Is it reasonable to have an LSP installed in the HOME directory when
running the Emacs test suite, when we clearly document that HOME is
ignored for these tests?

How about if we ask users who install LSP servers under their home
directory to somehow specify the exact location of that installation,
so that the LSP will find its components, but Emacs won't access any
files in the user's HOME via the "~" shortcut?

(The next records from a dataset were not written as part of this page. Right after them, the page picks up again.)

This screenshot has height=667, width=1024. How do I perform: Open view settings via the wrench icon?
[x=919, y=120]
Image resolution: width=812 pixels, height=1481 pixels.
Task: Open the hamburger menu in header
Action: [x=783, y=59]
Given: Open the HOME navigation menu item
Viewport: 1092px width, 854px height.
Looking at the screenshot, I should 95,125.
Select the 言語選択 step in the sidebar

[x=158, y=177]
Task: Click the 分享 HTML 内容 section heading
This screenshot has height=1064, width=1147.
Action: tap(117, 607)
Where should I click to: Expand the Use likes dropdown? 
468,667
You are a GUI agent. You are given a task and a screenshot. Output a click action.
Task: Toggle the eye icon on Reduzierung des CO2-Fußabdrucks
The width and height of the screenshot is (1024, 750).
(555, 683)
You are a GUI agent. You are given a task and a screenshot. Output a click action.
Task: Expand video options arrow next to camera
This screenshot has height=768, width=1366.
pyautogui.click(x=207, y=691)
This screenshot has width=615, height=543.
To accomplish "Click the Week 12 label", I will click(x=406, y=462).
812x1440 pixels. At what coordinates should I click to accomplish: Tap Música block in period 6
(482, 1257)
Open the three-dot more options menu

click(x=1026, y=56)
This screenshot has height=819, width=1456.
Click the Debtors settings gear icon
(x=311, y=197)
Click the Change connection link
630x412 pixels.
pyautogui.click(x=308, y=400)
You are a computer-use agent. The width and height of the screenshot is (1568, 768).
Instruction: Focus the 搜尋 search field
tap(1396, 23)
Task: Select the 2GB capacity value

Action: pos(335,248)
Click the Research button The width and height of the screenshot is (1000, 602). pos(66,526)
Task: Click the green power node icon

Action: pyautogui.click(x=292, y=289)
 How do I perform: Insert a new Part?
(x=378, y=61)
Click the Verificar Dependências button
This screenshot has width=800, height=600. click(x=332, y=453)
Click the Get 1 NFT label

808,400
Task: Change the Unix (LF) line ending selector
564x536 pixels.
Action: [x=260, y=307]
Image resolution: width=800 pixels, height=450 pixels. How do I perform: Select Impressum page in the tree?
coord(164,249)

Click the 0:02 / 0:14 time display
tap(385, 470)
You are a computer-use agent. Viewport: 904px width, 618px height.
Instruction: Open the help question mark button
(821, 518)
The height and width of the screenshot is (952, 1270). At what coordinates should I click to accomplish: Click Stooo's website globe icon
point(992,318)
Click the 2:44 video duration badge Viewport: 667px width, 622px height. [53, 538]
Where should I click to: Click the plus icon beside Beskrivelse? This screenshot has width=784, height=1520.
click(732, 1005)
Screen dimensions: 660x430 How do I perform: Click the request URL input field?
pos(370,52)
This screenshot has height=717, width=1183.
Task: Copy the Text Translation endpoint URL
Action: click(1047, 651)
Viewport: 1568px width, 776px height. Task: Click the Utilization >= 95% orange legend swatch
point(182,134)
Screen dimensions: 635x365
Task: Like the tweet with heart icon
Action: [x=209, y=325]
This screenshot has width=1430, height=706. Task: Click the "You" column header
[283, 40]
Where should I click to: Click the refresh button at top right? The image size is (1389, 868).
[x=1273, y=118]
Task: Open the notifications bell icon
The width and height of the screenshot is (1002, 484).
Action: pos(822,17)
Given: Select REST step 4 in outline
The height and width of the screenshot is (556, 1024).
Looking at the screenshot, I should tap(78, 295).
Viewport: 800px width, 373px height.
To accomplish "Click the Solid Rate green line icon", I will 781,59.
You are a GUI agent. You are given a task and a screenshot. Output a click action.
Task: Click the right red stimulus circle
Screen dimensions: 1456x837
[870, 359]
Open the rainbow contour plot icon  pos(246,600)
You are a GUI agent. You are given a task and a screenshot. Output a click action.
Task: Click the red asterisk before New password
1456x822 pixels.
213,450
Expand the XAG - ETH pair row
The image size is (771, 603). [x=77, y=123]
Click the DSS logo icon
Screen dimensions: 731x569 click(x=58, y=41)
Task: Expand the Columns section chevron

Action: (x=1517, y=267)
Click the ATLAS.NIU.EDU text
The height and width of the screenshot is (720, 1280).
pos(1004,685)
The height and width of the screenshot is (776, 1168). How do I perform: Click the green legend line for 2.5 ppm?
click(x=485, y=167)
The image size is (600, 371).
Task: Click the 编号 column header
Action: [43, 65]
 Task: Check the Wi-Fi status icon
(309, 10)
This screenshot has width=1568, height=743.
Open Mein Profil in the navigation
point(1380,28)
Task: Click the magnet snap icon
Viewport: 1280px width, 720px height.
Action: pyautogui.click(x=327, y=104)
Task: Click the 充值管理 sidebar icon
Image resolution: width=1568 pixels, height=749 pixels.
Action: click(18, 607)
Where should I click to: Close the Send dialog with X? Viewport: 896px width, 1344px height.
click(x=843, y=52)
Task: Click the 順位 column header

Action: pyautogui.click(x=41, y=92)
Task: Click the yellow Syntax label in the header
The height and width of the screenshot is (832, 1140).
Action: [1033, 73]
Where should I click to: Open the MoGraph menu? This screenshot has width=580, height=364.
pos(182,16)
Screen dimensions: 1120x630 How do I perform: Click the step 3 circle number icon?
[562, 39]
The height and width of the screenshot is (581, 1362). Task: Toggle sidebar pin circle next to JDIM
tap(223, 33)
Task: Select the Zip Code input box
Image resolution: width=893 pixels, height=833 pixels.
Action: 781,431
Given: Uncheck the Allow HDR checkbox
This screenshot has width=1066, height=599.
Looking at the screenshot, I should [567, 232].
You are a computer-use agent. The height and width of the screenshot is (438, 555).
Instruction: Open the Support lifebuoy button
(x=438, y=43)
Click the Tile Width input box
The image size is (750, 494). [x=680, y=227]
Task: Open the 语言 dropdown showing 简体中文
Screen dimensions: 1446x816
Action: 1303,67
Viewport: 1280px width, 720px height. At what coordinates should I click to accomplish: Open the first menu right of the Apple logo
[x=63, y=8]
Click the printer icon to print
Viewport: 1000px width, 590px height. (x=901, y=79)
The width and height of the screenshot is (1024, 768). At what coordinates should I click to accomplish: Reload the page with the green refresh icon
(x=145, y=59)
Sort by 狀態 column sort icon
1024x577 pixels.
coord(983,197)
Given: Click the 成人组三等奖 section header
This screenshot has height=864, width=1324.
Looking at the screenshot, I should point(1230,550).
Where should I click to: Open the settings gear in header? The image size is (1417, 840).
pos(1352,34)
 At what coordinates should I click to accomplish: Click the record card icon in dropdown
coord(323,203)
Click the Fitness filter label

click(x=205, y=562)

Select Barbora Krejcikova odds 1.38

> > As I said, I don't like the idea of using the user's real home
> > directory for test purposes.  We could end up clobbering precious
> > files there.  We could also have tests fail because some user setting
> > in the home directory makes the test results unpredictable.
> 
> As I understand it, the concern of cloberring user customizations is
> mostly related to Emacs' own packages like ido or auto-save-mode, some
> of them do write files in ~/.emacs.d and similar.  That is reasonable.
> 
> But this is different IMO.  We're talking about user-installed language
> servers, which presumably these users are already using (because they
> installed them).  Only for the specific invocations of these servers is
> HOME spoofed.  Overall I think the risk is low.  Eglot has had these
> types of tests since practically the beginning and I've never had
> complains of clobbered files.

You disregarded the second part of my reasoning, which has to do with
the test results being non-deterministic once the user's real home
directory is accessible to Emacs.  How do we overcome that?